---- ENTRIES SHOWN

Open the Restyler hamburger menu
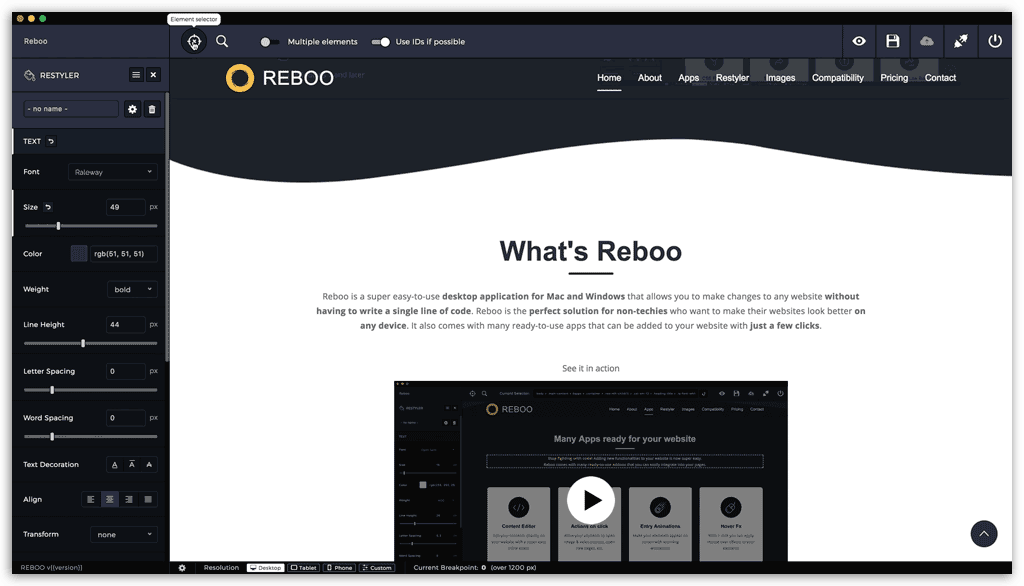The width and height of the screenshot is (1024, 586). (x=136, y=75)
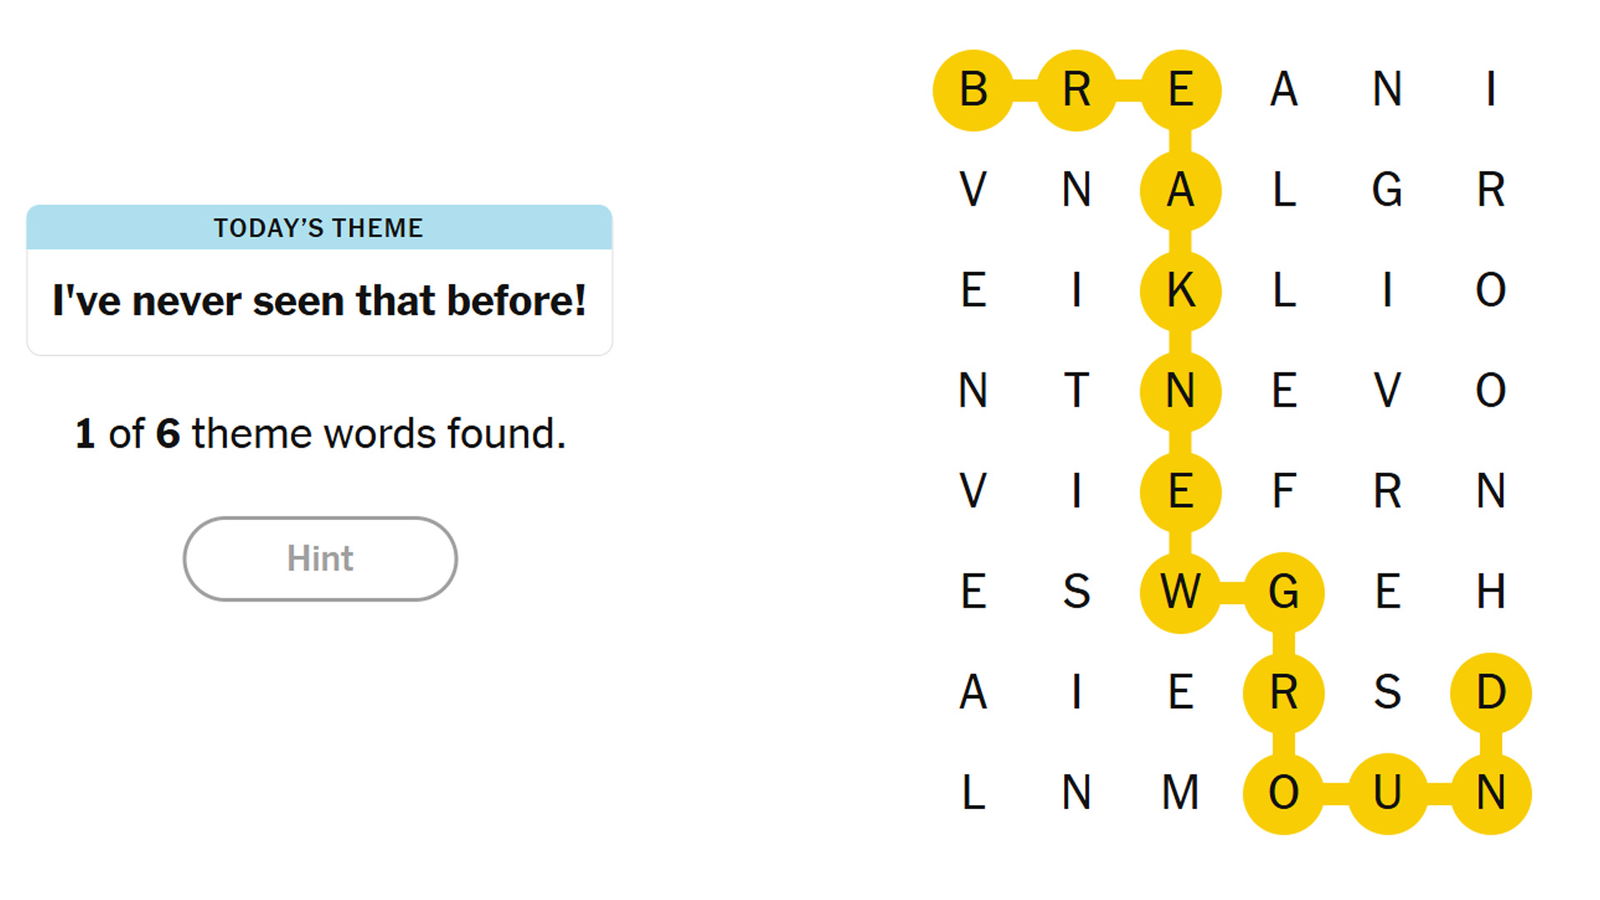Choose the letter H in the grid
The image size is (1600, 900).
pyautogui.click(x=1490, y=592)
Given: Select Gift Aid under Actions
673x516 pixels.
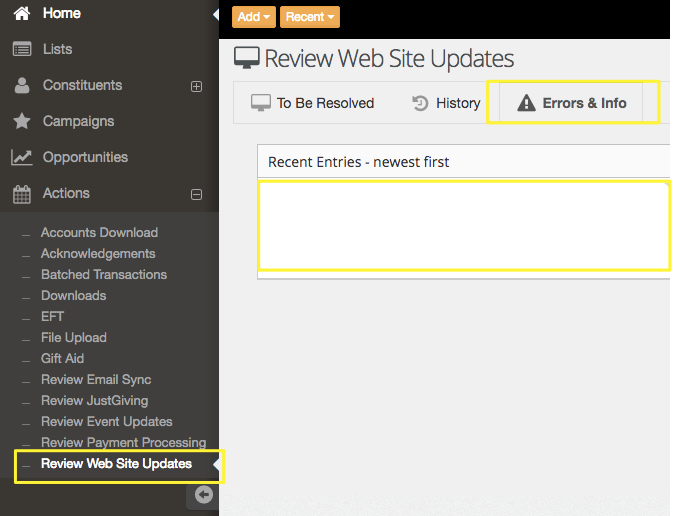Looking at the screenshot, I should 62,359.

--------

● **THE REQUEST**
Revise the listing above by changing "Actions" to "Options" wherever it occurs, keeping everything else the same. Leave the pictures out of your answer.

● **FINAL ANSWER**
Open the Restyler hamburger menu
The width and height of the screenshot is (1024, 586). (x=136, y=75)
Choose the letter H in the grid
The image size is (1600, 900).
pyautogui.click(x=1490, y=592)
Given: Select Gift Aid under Options
673x516 pixels.
Looking at the screenshot, I should 62,359.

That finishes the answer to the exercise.